Catch up: The standoff had simmered for years. In December 2024, the Central Financial institution of Nigeria (CBN) and NCC ordered banks to pay ₦212.5 billion ($158.2 million)—85% of a ₦250 billion ($186 million) verified debt—by year-end, after repeated delays.Â
Banks argued USSD charges had been opaque and unfair. GTCO’s Segun Agbaje memorably stated,: “If you wish to cost ₦20, go forward. However acquire it your self. Don’t come to us.” The late Herbert Wigwe, former Entry Financial institution CEO, additionally questioned the pricing of what many bankers noticed as getting old infrastructure.

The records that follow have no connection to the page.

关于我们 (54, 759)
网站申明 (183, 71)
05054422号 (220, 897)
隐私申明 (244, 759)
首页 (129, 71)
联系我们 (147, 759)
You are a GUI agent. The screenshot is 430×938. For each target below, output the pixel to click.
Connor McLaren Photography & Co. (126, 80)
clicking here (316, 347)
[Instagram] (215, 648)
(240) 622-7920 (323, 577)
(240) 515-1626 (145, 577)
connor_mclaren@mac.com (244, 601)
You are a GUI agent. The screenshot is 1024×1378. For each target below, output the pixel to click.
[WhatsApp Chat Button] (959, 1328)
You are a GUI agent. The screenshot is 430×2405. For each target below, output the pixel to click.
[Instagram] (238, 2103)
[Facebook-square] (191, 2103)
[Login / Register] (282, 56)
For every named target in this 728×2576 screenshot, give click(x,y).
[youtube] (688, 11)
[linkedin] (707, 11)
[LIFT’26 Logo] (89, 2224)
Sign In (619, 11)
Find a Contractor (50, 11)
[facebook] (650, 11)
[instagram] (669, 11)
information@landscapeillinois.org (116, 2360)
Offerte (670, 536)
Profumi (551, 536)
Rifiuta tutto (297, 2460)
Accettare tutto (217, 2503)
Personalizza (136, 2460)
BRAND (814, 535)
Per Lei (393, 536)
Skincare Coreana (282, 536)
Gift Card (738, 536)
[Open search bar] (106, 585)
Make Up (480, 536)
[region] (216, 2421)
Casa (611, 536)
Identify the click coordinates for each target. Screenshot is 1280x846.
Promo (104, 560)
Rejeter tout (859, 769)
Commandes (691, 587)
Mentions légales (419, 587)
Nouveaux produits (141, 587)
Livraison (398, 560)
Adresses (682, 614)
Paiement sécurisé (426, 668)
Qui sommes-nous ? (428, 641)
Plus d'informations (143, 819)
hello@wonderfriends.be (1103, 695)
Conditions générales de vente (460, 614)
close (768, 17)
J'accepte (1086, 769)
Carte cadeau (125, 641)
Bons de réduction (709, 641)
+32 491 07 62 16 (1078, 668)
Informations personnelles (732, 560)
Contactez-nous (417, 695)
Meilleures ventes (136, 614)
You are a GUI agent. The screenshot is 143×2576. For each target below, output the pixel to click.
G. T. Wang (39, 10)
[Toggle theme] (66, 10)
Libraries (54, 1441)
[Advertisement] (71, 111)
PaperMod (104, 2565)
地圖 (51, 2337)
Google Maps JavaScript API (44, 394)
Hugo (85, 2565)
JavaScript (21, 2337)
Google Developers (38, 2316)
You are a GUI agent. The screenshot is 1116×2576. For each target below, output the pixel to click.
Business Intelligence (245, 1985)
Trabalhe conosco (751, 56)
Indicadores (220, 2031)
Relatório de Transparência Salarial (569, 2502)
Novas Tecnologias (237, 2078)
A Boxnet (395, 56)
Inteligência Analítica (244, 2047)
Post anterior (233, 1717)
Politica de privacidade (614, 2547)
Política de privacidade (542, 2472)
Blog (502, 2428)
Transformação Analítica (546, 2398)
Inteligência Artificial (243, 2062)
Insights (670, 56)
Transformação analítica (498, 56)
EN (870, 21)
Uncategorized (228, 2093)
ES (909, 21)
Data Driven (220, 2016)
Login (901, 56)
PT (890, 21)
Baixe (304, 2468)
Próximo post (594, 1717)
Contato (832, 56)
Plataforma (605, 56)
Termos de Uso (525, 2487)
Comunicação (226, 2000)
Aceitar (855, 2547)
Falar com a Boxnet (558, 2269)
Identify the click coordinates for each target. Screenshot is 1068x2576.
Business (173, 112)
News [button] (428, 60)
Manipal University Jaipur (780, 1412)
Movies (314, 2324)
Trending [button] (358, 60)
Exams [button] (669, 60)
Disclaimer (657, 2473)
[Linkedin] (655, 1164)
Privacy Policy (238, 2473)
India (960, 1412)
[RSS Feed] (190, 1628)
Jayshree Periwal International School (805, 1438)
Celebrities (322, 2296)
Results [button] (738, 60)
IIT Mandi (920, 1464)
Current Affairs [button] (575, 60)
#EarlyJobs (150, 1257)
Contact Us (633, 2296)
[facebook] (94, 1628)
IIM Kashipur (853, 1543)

State of play: Past compensation, regulators demanded a redesign of the system. They pushed onerous, tying compliance to a transition to Finish-Consumer Billing (EUB), the place telecom companies immediately deduct USSD costs from clients’ airtime balances. This transfer, now stay, removes banks from the billing chain and sure prevents one other debt pile-up.
But, with EUB, telecoms have regained a predictable money move stream; banks exit a bruising regulatory combat; and clients now see—and immediately bear—the price of USSD comfort.